Thursday, March 29, 2012

Tourism: A Cautionary Tale

As an author of Lost Communities of Virginia, I recently participated in the Virginia Festival of the Book and had the opportunity to think about potential economic drivers to revitalize these places. Many of the places are isolated geographically, at the far ends of the state, or far out (and up) winding mountain roads. Despite the isolation, several of the places are reinventing themselves as tourist destinations. Paint Bank is a busy place on a weekend afternoon as people navigate the curvy roads to have lunch at the Swinging Bridge Restaurant, shop in the General Store, or spend the night at the Depot Bed and Breakfast. Which brings me to the question: is tourism an appropriate way to revitalize or preserve a community that has seen better days?

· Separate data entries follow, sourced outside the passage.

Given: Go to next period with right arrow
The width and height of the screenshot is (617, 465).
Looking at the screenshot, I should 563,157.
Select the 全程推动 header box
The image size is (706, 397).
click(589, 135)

Tourism can be a great economic driver and far less disruptive than heavy industry. Once you've enticed tourists, they need a place to eat, a place to stay, things to do...all of those needs can result in a revitalized Main Street, new businesses, jobs, and more tourists. But, what does that do for the locals? Sure, they may be the business owners or workers, but what does tourism do to their way of life? Do they still have local shopping and commerce opportunities or have all the businesses become antique shops, art galleries, gift shops, and trendy restaurants? 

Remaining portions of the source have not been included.